Sometimes, following the divorce or death of a spouse, a parent chooses to refuse or limit contact with the child’s grandparents or other people who previously had a relationship with the child.

The United States Supreme Court addressed a grandparent’s right to visitation in the hallmark case Troxel v Granville (530 U.S. 57, 2000). In Troxel, the Supreme Court overturned a Washington state statute that allowed “any person to petition the court for visitation rights at any time," and which directed that “the court must grant such visitation if it’s in the best interests of the child." Ultimately, the Supreme Court concluded that Washington’s statute was unconstitutional because it interfered with a parent’s right to make decisions regarding the well-being of his or her child. To the Court, that the statute allowed “any person" to request visitation with a child and allowed the court to accord little or no weight to the reasons for the parent’s refusal, was a violation of a parent’s 14th Amendment Due Process rights.

Nevada’s grandparental visitation statute was similar to that of Washington’s, and as a result, has been re-written. Now, in Nevada, courts must afford great deference to a parent’s decision to refuse or limit a third party’s contact with a child, even if that third party is a grandparent, great-grandparent, or some other closely-related person. Basically, if a parent refuses to allow, or unreasonably restricts, visitation, the Court “presumes" that visitation with that person is not in the child’s best interests. Thus, at the outset, the burden is on the person seeking visitation to prove by clear and convincing evidence that the visitation is in the child’s best interests.
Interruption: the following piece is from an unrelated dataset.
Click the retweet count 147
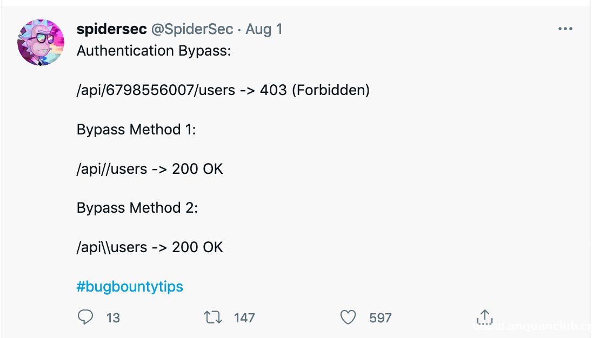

Nevada, like all other states, also had to modify its statute to no longer allow “any" person to petition the court to request visitation with a child. Under Nevada Revised Statute 125C.050, only a grandparent, great grandparent, another child of either parent (usually an adult child or step-sibling), or a person who has lived with the child during the child’s lifetime may request visitation with the child. Any other person lacks “standing" to make such a request and his or her request will be dismissed.